> Your goal
Would you please retype, exactly, the lines of the listing below between the line with "The image size is (1456, 819)." and the line with "Screen dimensions: 1400x845", inclusive?
═══ Exercise material
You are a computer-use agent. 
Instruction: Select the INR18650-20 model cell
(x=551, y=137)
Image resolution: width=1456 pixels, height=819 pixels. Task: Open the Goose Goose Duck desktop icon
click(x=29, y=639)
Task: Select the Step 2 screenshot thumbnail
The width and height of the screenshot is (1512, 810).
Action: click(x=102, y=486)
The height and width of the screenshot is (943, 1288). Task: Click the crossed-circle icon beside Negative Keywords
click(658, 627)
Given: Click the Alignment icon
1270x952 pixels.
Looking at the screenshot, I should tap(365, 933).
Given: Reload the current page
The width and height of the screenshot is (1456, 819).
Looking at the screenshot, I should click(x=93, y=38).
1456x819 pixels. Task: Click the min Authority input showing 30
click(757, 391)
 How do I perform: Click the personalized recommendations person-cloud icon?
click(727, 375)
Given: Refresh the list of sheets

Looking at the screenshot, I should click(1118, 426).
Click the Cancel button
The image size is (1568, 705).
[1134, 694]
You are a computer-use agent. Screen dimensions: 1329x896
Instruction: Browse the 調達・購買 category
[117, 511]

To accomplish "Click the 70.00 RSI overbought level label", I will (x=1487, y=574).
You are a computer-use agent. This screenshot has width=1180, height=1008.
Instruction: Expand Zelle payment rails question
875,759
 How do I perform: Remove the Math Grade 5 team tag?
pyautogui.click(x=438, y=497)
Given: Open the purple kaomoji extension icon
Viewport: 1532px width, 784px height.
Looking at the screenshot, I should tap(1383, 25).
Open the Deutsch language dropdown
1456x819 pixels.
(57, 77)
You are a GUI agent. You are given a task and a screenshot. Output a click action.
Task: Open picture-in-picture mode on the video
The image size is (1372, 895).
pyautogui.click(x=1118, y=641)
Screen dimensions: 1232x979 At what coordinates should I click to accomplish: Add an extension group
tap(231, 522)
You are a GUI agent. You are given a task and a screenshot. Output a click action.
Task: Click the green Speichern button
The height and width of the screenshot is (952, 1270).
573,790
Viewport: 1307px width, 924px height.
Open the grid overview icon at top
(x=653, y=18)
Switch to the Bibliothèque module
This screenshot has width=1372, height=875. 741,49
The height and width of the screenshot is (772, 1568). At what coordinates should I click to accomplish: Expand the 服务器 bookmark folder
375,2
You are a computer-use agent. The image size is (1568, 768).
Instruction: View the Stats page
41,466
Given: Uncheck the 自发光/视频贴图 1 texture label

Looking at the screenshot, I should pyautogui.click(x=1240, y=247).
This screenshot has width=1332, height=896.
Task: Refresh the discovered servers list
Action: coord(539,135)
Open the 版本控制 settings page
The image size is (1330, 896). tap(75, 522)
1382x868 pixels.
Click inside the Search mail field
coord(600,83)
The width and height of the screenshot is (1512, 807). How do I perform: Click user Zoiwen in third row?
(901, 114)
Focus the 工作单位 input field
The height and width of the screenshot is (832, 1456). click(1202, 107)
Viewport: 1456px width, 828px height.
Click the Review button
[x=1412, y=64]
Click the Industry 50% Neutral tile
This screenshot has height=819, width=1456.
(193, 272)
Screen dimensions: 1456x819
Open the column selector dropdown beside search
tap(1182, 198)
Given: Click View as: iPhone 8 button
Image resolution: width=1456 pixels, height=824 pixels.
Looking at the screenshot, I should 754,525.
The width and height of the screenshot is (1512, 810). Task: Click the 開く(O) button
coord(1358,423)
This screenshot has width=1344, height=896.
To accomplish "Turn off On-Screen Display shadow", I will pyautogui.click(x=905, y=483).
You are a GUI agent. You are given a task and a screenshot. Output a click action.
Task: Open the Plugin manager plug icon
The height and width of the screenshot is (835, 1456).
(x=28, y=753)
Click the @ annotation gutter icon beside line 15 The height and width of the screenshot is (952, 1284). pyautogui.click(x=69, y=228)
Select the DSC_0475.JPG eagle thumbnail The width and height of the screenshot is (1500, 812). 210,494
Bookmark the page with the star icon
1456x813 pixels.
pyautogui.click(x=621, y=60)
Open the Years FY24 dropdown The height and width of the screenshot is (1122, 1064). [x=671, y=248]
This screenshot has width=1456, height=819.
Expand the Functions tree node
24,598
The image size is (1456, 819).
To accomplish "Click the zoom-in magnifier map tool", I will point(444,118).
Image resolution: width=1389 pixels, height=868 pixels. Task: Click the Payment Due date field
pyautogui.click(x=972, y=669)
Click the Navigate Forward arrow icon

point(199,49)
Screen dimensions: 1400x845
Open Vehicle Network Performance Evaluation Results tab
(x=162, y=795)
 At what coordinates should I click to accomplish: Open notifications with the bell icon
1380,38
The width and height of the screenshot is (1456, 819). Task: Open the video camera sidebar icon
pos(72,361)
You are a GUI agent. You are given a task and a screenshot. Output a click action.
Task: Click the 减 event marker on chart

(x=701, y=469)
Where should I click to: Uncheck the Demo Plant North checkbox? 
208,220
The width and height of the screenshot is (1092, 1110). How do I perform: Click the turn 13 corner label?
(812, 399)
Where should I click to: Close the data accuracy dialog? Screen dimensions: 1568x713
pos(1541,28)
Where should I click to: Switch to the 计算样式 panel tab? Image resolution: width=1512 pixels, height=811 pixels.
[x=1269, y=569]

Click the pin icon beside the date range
══════
> Solution
The image size is (1456, 819).
To accomplish "Click the zoom-in magnifier map tool", I will point(444,118).
Image resolution: width=1389 pixels, height=868 pixels. Task: Click the Payment Due date field
pyautogui.click(x=972, y=669)
Click the Navigate Forward arrow icon

point(199,49)
Screen dimensions: 1400x845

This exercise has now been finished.